Rodolfo Garayzar Anaya (August 1951 – 2018) was a Mexican politician and trade unionist. He served in the X Legislature of the Congress of Baja California Sur from 2002 to 2005 as a member of the Institutional Revolutionary Party (PRI).

==Biography==
Garayzar was born in San Marcos, Baja California Sur in August 1951. He worked for Exportadora de Sal S.A. (ESSA), a salt production company headquartered in the nearby town of Guerrero Negro, and rose the ranks of the ESSA workers' union, the Sindicato Salinero, which formed a part of the Confederación Revolucionaria de Obreros y Campesinos (CROC). Garayzar reached the position of union leader and was well-respected for his defense of workers' rights. Garayzar served in the role from 1997 to 1999.

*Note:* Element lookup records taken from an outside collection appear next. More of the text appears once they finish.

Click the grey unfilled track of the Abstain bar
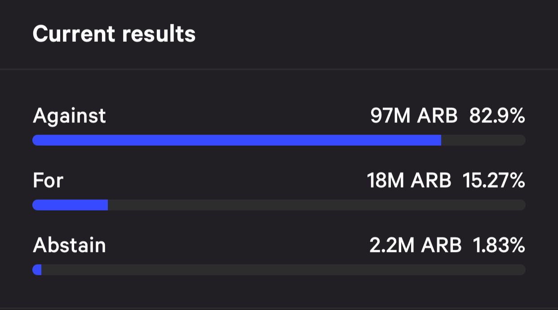Viewport: 558px width, 310px height. coord(283,270)
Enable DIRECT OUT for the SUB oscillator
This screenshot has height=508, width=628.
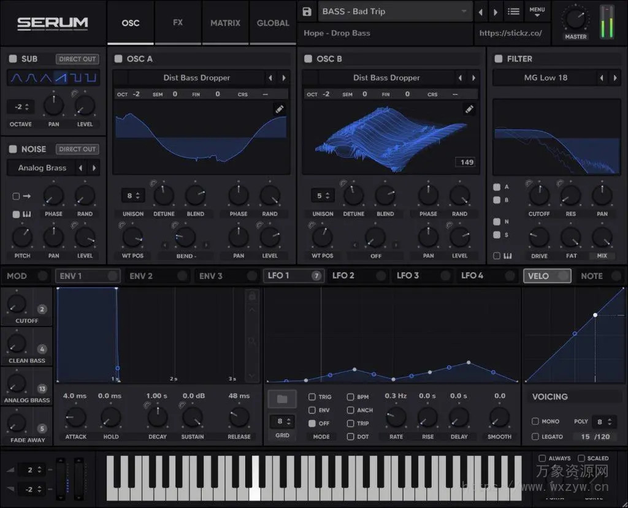click(77, 59)

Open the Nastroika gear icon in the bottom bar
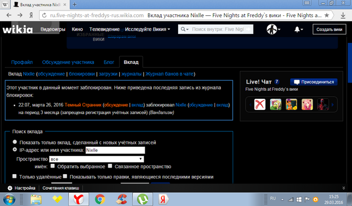[10, 188]
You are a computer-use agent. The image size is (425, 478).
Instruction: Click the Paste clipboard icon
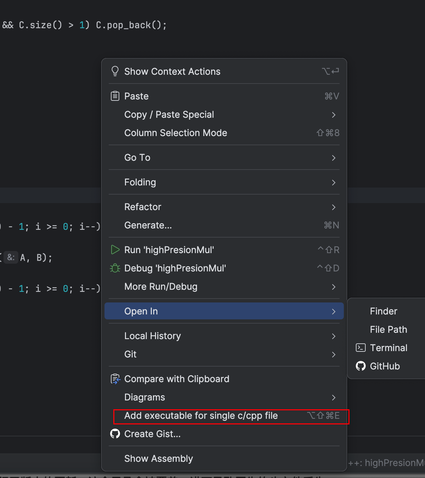point(115,96)
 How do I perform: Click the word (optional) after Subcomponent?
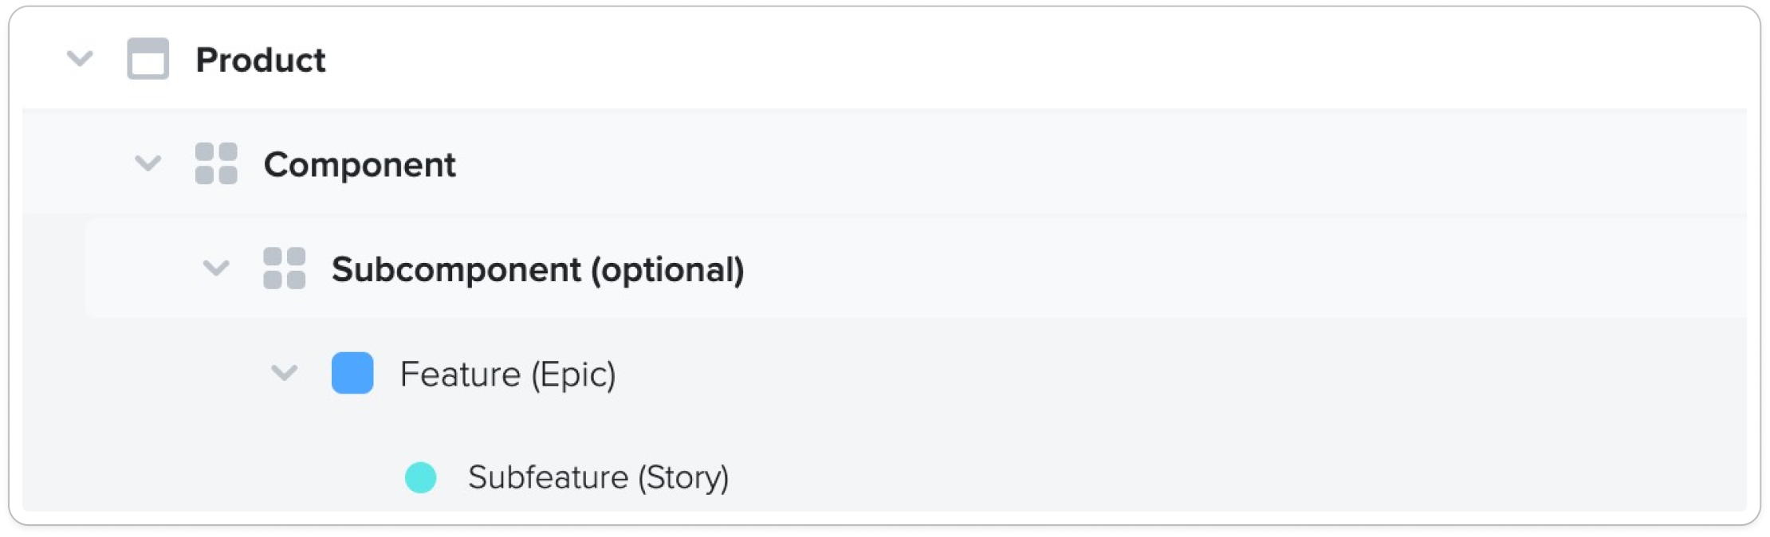tap(667, 269)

In the 2002 elections, Garayzar won a seat representing the 14th district in the X Legislature of the Congress of Baja California Sur as a member of the Institutional Revolutionary Party (PRI). He served his full three-year term in the state congress.

Garayzar died in Guerrero Negro in late 2018; he was survived by his wife, Rosa Isela, as well as his daughter, Beatriz. Garayzar was honored at a session of the state congress a few days afterward.